On World No Tobacco Day observed on 31 May 2017, a coalition of asset owners with investments totalling $3.8 trillion led by Axa released a joint statement in which they called on the world's governments to continue their efforts against smoking. With rising tobacco taxes, the widespread adoption of plain packaging and smoking bans in public spaces, the tobacco industry is presenting more and more financial risks.
"You feel good after."
Among the signatories is reinsurance company Scor, which has pulled investments out of five major tobacco companies including Philip Morris. “I get asked, why tobacco and not alcohol or sugar, for example?” says Scor's CEO Denis Kessler. “I always reply that there's no comparison. A glass of wine from time to time is part of life's pleasures. Cigarettes, from the first to the last, harm our health. The data is unequivocal. Tobacco has dramatic human, social and economic costs.”
California's CalPERS public employees’ pension fund has also divested from tobacco, withdrawing $550 million in investments in December 2016. Meanwhile, France’s Caisse des Dépôts (of which Novethic is a subsidiary) has officially formalised its divestment from the tobacco industry, a movement it began in the 2000s. Finally, Australian investment manager AMP Capital also recently decided to withdraw $328 million in tobacco investments. “Our message is clear: we can be successful without investing in this industry,” declared AMP Capital’s CEO Adam Tindall.
Taking this step is still far from risk-free as tobacco remains a profitable and stable investment. The decision may seem difficult in the short term, but in the words of Axa's CEO Thomas Buberl, "You feel good after you do it.” “You have to take forward-looking actions,” he adds. One year ago, AXA became the first to divest, withdrawing €1.7 billion from the tobacco industry. It hoped at the time that its announcement would create a snowball effect and result in an “avalanche”.
Vigeo Eiris downgrades tobacco companies
We're not far off. In addition to the initiatives of asset owners, specialist rating agency Vigeo Eiris has decided to significantly lower the ratings of tobacco companies. They are now ineligible for inclusion in its “best-in-class” indexes. “The friction between the tobacco industry and the requirements of sustainable development is escalating: our ratings reflect both increasing societal aversion [to tobacco] and the risk connected to the future performance of this sector", explained Fouad Benseddik, Director of Institutional Relations at Vigeo Eiris.

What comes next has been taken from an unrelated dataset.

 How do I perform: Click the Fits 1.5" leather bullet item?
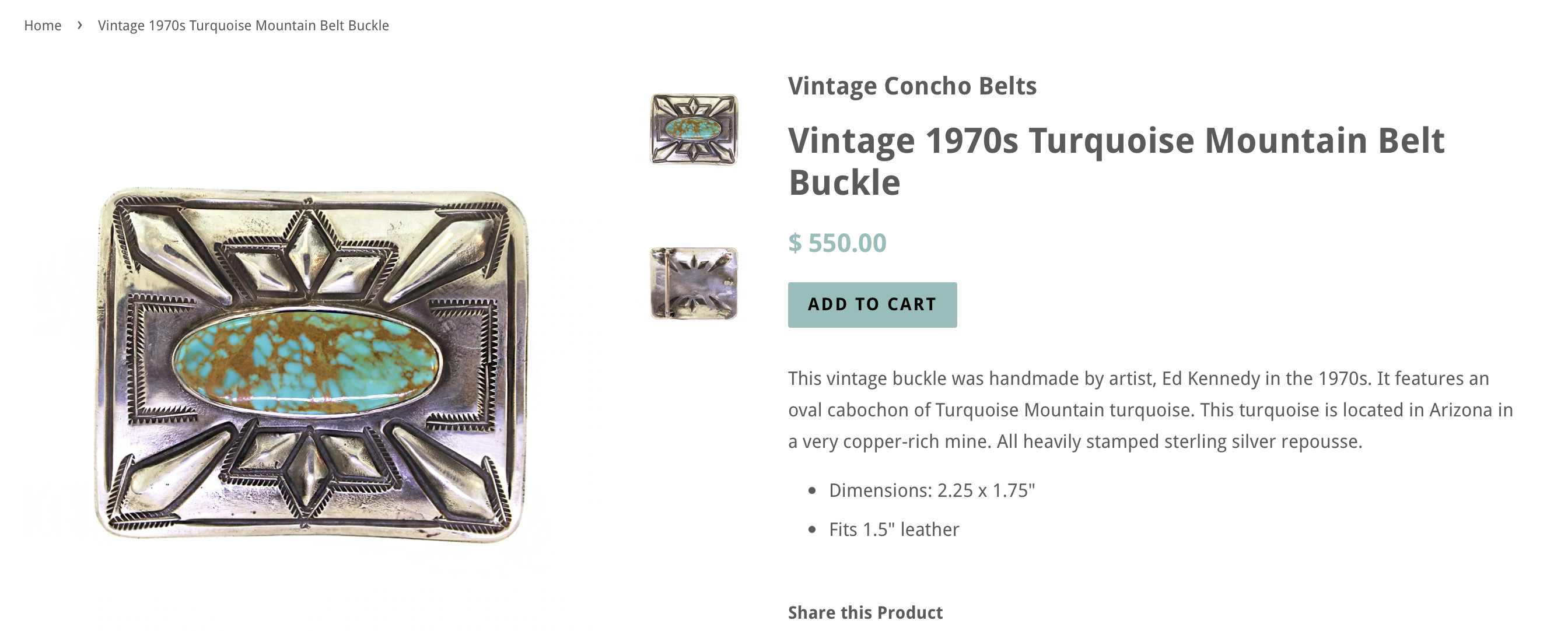tap(894, 530)
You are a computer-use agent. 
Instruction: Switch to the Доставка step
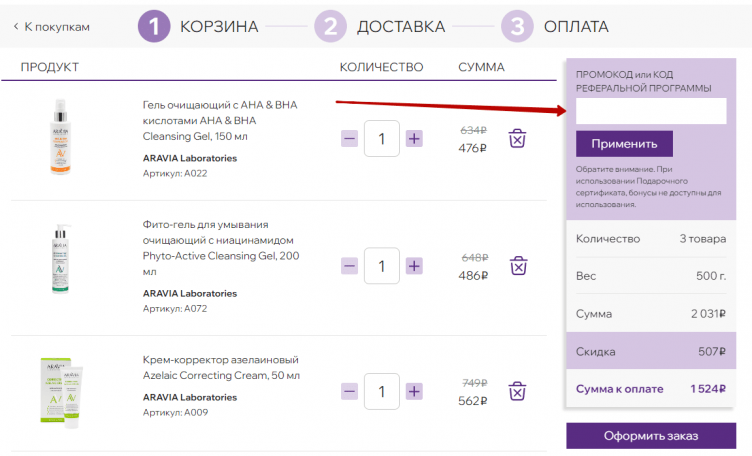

“The concept of best in class is becoming meaningless for companies in this industry because they all produce products that kill their own customers,” says Dr Bronwyn King, CEO of Tobacco Free Portfolios, an NGO founded in Australia. Within Australia, 35 pension funds have already pulled around $2 billion from the tobacco industry. Dr King travelled to the French capital for World No Tobacco Day to praise the commitment from the financial sector.
“We as doctors cannot solve this problem on our own. Cooperation with governments and finance is crucial. Thank you France for being one of the pioneering nations in the fight against tobacco. You're still leading the pack but your competition is not far behind,” she told the key asset owners supporting the initiative. Every year, tobacco kills more than seven million people around the world—primarily in developing countries—and costs economies trillions of dollars.